(READING PASSAGE begins)

Some patients undergoing a combined stoma closure and hernia repair may have been reoperated for hernia recurrence at the stoma closure site, as the precise location of the operated incisional hernia is not registered in the DHDB. Incisional hernia formation at the stoma closure site is reported in up to 36% of patients [21, 22]. Prophylactic mesh-reinforcement at the stoma closure site is an option for a single-stage procedure, to decrease the risk of a stoma closure-site hernia [23].

In this study, 27.1% of the patients with a concurrent procedure underwent a sutured incisional hernia repair. Suture repair was performed for small defects (median 3 cm transverse defect size); however, a mesh is recommended for incisional hernia repair, irrespective of defect size, to reduce the risk of recurrence [24]. Reasons for omitting mesh reinforcement in the current study were not available. Although all patients were registered as undergoing incisional hernia repair in the DHDB, a concurrent procedure without mesh might not have been considered a devoted single-stage procedure by the operating surgeon. This might have biased the results, albeit mesh or suture repair was one of the matching variables. However, compared with the full cohort, similar results were found in a subgroup analysis of mesh repairs only, although without reaching statistical significance. If the hernia does not recur, the patient is spared from additional surgery. In case of recurrence, reoperation after a suture repair is typically not more complicated compared with the previous repair. However, if a more extensive hernia repair was performed concomitant to stoma closure, e.g. including component separation, a reoperation for hernia recurrence might be overly complicated as the intended surgical planes may be difficult to enter, i.e., “burned bridge” [4].

(READING PASSAGE ends)
(EXTRACTED ENTRIES begins)

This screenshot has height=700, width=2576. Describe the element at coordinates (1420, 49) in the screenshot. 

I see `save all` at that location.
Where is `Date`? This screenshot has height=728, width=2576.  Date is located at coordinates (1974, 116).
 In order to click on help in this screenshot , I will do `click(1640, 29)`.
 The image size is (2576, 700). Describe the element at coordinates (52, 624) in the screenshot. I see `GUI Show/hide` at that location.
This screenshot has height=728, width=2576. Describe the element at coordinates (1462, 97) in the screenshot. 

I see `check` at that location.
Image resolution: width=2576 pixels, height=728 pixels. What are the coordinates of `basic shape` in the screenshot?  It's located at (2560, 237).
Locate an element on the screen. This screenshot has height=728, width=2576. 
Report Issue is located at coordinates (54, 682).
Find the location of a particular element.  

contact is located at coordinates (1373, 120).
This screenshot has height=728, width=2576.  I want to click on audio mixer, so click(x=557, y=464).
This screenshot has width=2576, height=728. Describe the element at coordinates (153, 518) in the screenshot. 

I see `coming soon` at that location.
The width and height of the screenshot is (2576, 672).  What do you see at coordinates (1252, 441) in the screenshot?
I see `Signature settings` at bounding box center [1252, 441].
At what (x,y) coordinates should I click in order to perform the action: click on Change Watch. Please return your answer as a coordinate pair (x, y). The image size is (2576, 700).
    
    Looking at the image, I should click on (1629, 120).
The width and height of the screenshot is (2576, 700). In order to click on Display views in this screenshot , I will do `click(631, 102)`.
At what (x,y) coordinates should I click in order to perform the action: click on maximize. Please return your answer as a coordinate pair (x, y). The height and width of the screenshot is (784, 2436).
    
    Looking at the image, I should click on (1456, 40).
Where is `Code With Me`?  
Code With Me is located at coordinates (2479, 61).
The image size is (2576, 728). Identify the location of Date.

(EXTRACTED ENTRIES ends)

[PROBLEM REQUIREMENTS] Could you write out the entire passage on stoma closure and incisional hernia repair, word for word?

[COMPLETED EXERCISE]
Some patients undergoing a combined stoma closure and hernia repair may have been reoperated for hernia recurrence at the stoma closure site, as the precise location of the operated incisional hernia is not registered in the DHDB. Incisional hernia formation at the stoma closure site is reported in up to 36% of patients [21, 22]. Prophylactic mesh-reinforcement at the stoma closure site is an option for a single-stage procedure, to decrease the risk of a stoma closure-site hernia [23].

In this study, 27.1% of the patients with a concurrent procedure underwent a sutured incisional hernia repair. Suture repair was performed for small defects (median 3 cm transverse defect size); however, a mesh is recommended for incisional hernia repair, irrespective of defect size, to reduce the risk of recurrence [24]. Reasons for omitting mesh reinforcement in the current study were not available. Although all patients were registered as undergoing incisional hernia repair in the DHDB, a concurrent procedure without mesh might not have been considered a devoted single-stage procedure by the operating surgeon. This might have biased the results, albeit mesh or suture repair was one of the matching variables. However, compared with the full cohort, similar results were found in a subgroup analysis of mesh repairs only, although without reaching statistical significance. If the hernia does not recur, the patient is spared from additional surgery. In case of recurrence, reoperation after a suture repair is typically not more complicated compared with the previous repair. However, if a more extensive hernia repair was performed concomitant to stoma closure, e.g. including component separation, a reoperation for hernia recurrence might be overly complicated as the intended surgical planes may be difficult to enter, i.e., “burned bridge” [4].